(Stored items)
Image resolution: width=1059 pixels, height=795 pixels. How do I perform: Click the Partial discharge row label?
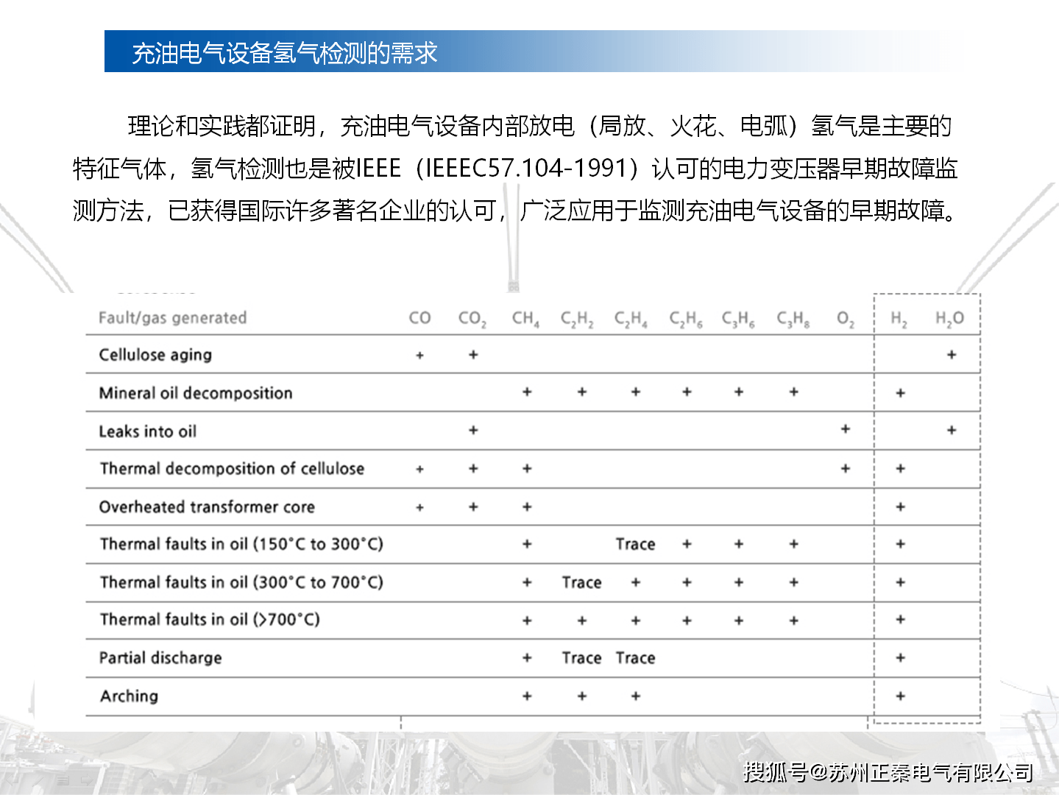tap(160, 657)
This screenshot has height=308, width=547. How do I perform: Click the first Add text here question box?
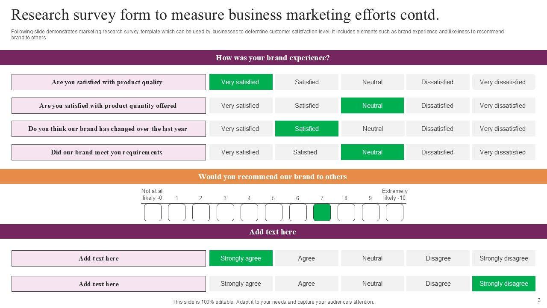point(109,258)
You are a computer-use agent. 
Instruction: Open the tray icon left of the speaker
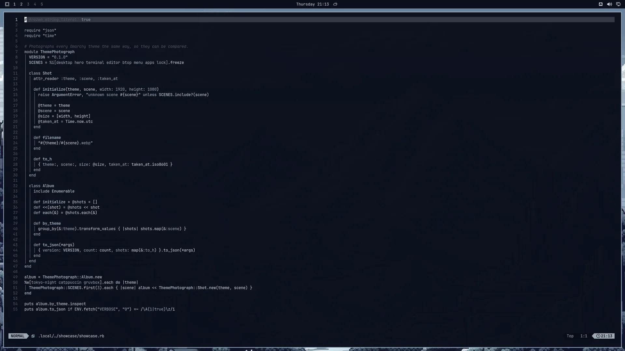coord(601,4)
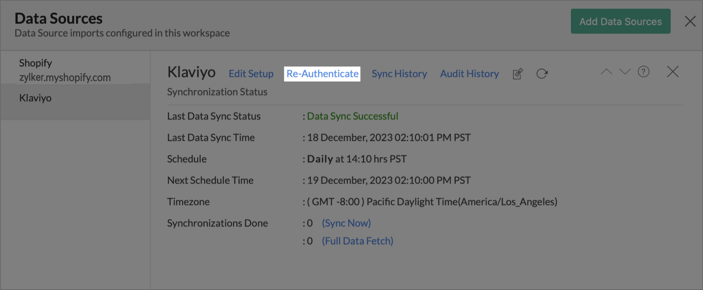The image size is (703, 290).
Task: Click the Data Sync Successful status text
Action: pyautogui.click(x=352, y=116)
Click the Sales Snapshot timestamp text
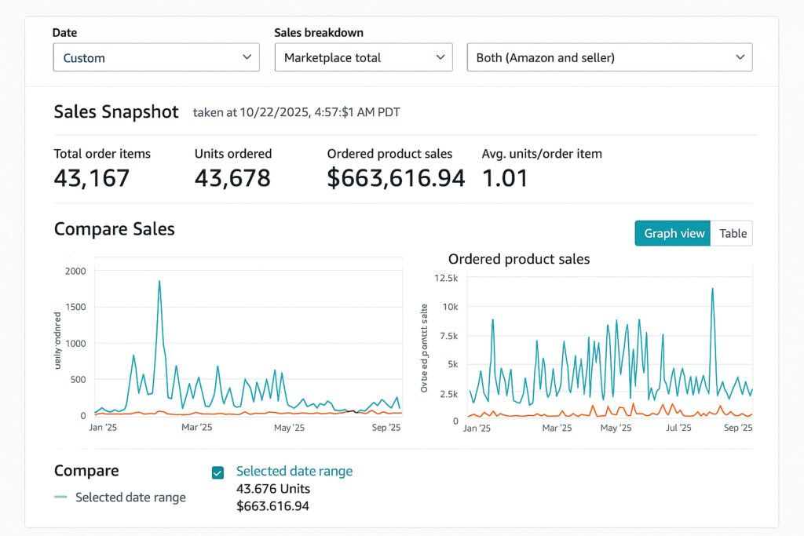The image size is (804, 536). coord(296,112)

Exercise: Output each entry exactly. Skip the pictures.

Exercise response:
Image resolution: width=1059 pixels, height=795 pixels. How do I perform: Click the Partial discharge row label?
tap(160, 657)
This screenshot has height=308, width=547. How do I perform: Click the first Add text here question box?
point(109,258)
You are a computer-use agent. 
Instruction: Open the tray icon left of the speaker
coord(601,4)
The image size is (703, 290).
Task: Click the Data Sync Successful status text
Action: pyautogui.click(x=352, y=116)
Click the Sales Snapshot timestamp text
The image size is (804, 536). coord(296,112)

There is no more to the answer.